Source data >>
####################
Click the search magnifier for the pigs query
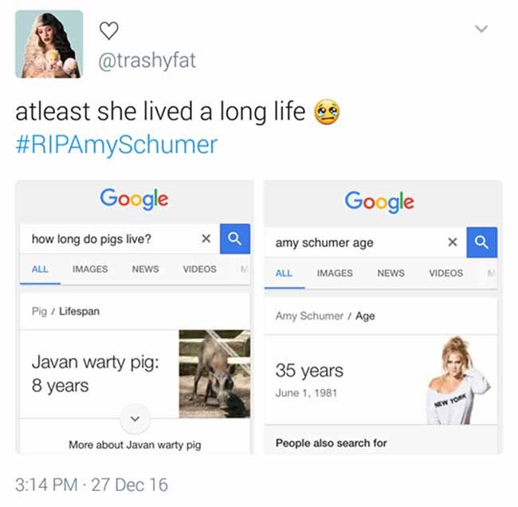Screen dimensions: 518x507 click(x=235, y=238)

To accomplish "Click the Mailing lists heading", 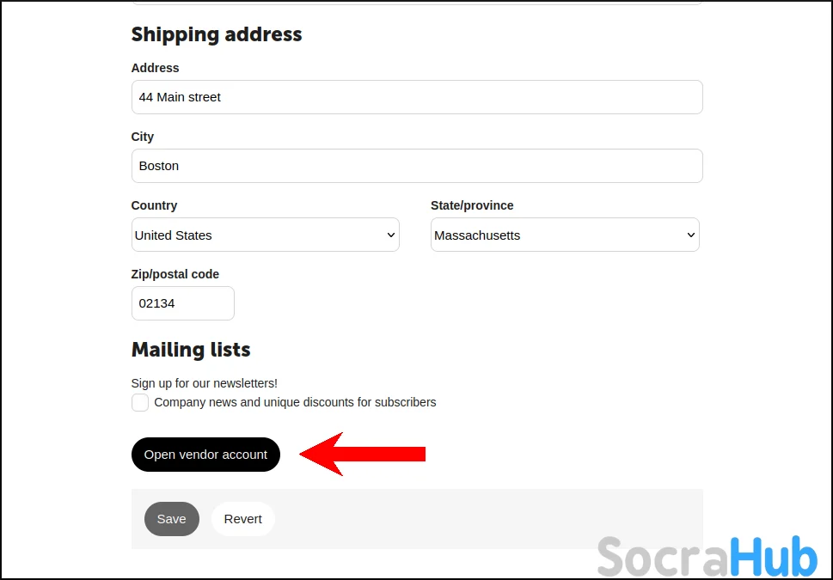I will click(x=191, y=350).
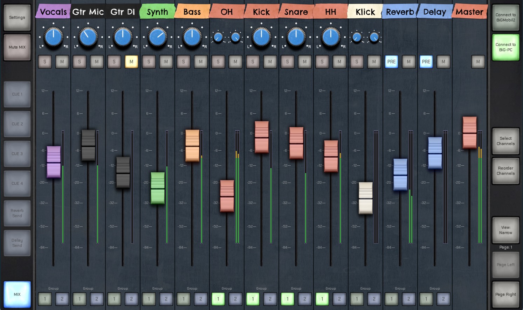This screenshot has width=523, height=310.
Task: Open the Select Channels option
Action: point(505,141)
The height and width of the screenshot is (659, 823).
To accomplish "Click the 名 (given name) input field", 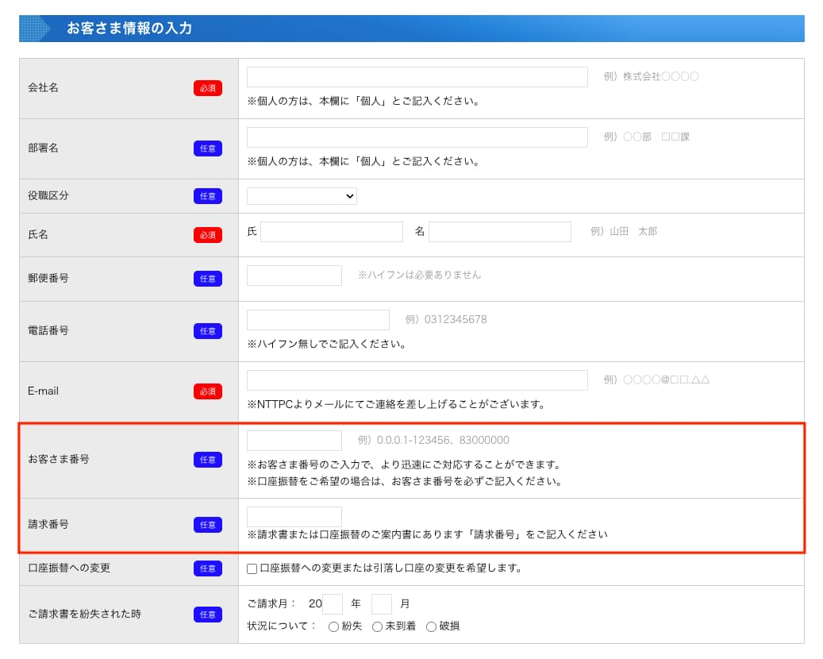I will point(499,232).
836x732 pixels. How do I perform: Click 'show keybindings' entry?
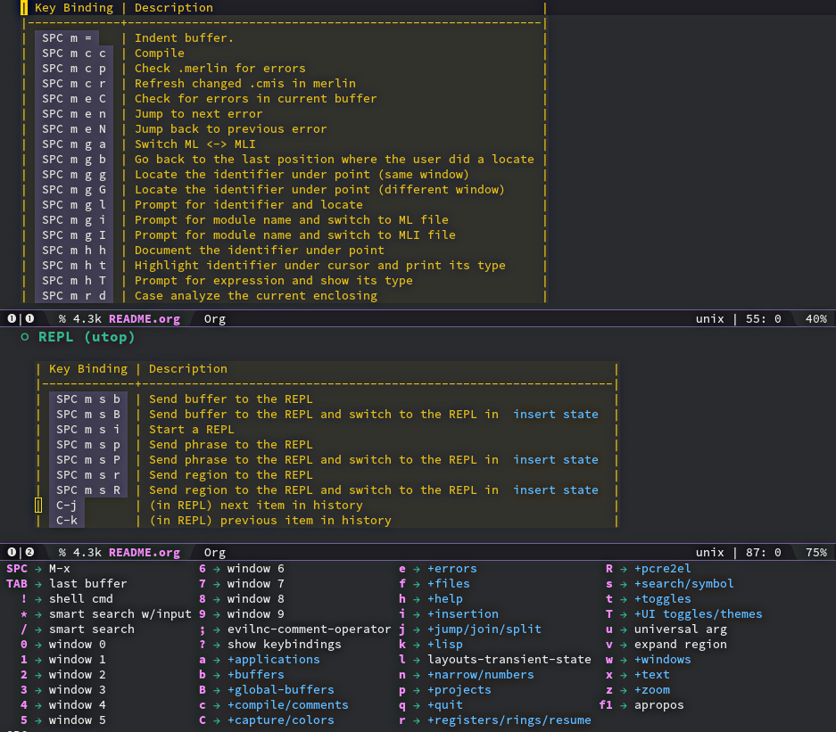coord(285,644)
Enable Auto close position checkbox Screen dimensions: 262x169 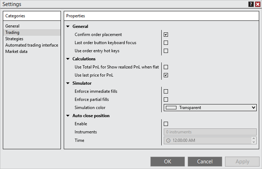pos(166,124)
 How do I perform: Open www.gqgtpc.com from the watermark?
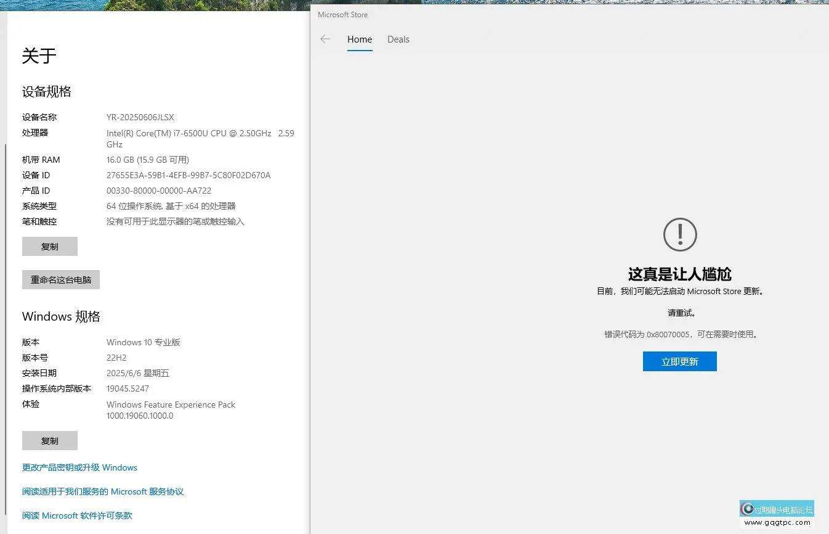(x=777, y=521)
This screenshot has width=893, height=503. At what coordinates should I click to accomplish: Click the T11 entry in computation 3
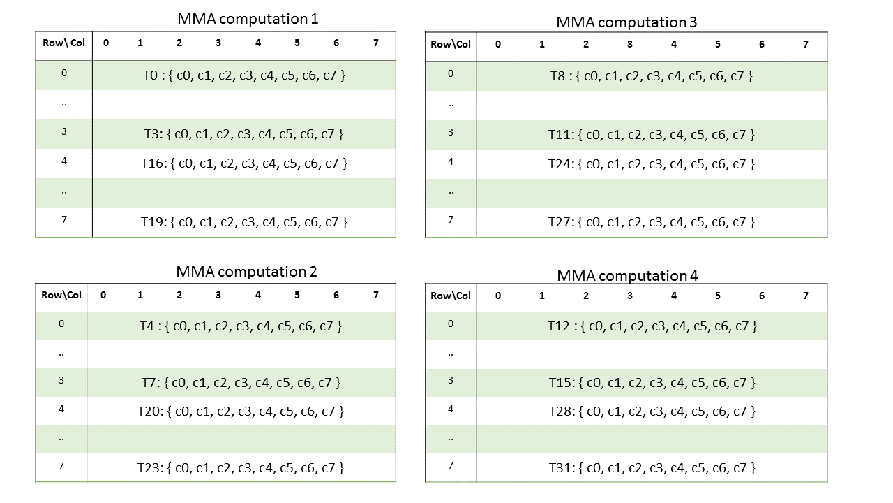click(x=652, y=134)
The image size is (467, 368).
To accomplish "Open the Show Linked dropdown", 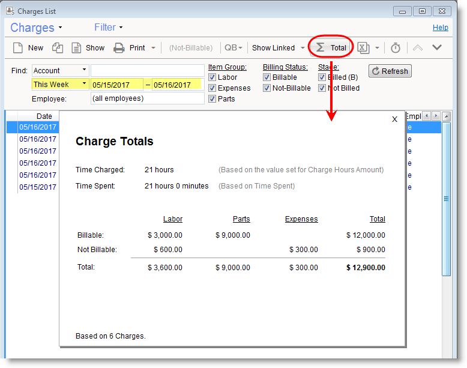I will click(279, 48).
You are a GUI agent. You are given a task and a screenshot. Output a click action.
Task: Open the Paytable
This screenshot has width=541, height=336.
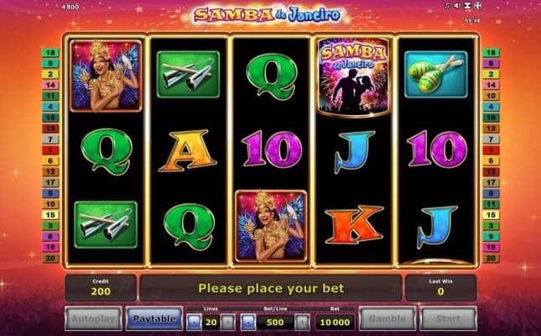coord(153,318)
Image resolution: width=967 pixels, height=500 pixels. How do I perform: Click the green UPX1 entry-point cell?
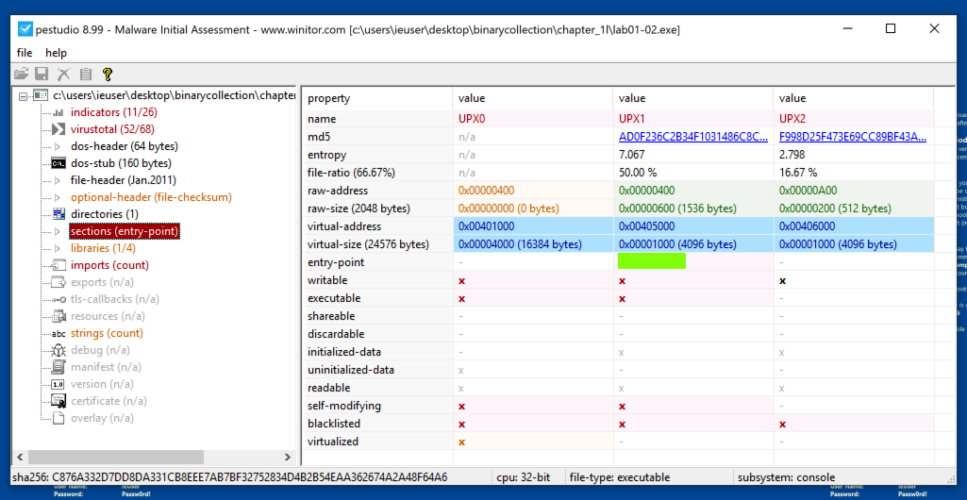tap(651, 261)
####################
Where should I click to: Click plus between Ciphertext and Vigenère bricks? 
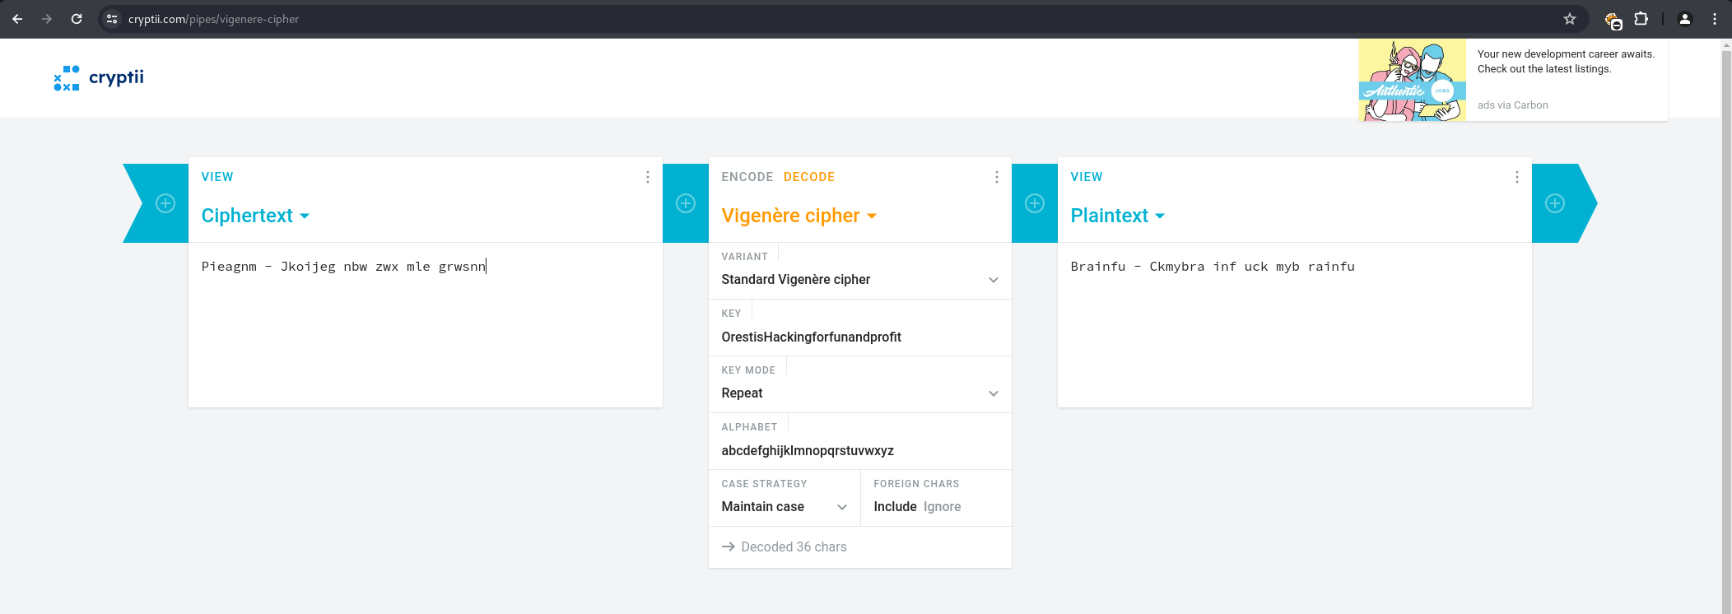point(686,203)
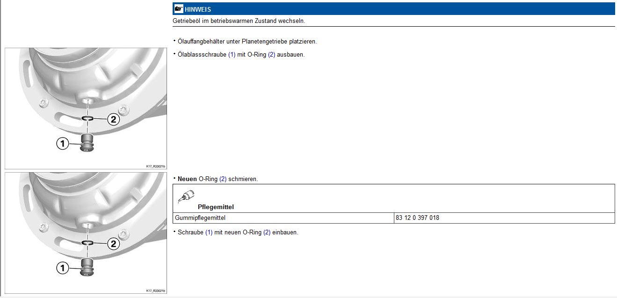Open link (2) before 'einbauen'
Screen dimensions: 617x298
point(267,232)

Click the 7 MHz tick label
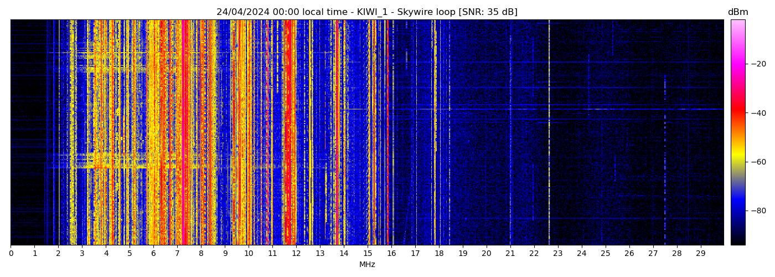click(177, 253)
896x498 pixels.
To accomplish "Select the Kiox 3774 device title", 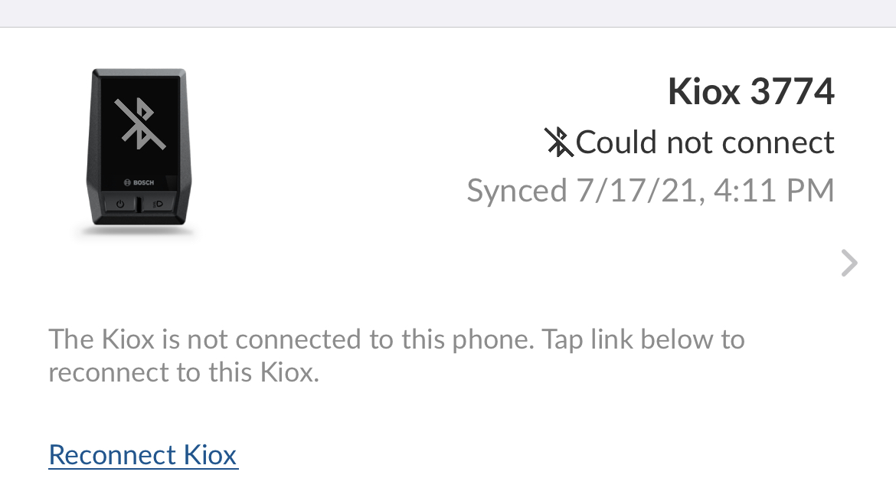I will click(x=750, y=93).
####################
TASK INSTRUCTIONS >> Copy the lines above exactly, starting at the one with "Where should I" and ending at the one with "896x498 pixels.", both included. Leave out any pictures and add nothing else.

SOLUTION TO THIS PROBLEM >>
Where should I click to: Click plus between Ciphertext and Vigenère bricks? 
point(686,203)
Open link (2) before 'einbauen'
Screen dimensions: 617x298
point(267,232)

Click the 7 MHz tick label
click(177, 253)
896x498 pixels.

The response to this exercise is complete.